Abstract

Vacancy engineering offers an alternative route to aliovalent and interstitial doping for optimization of the carrier concentration in thermoelectric materials. For the wide-bandgap semiconductor BaCu2Se2, the Cu vacancy is dynamically stable; this feature can be rationally manipulated to maximize the thermoelectric figure of merit zT. In this work, we show that at room temperature, Cu-deficient BaCu2−xSe2 samples exhibit increased hole effective mass and mobility, attributed to the energy band modulation, which are favorable for improved electrical transport properties. More importantly, the defect energy level resulting from the Cu vacancies continually contributes holes at high temperature, thereby allowing the hole concentration to approach an optimal concentration.

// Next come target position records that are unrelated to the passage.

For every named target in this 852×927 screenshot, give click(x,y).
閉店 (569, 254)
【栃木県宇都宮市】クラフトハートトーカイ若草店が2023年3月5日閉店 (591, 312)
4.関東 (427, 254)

This effect leads to an increase of the power factors over a wide temperature range. The artificial reduction of the Cu content in BaCu2Se2 results in the strengthened point-defect scattering, suppressing the lattice thermal conductivity. This strategy allows simultaneous optimization of the electrical and thermal transport properties, with a thermoelectric figure of merit zT = 1.08 achieved for BaCu1.94Se2 at 823 K, which is 38% higher than that of stoichiometric BaCu2Se2. Within the measured temperature range, the average zT value for BaCu1.94Se2 is 0.494, which is 52.9% higher than that of BaCu2Se2.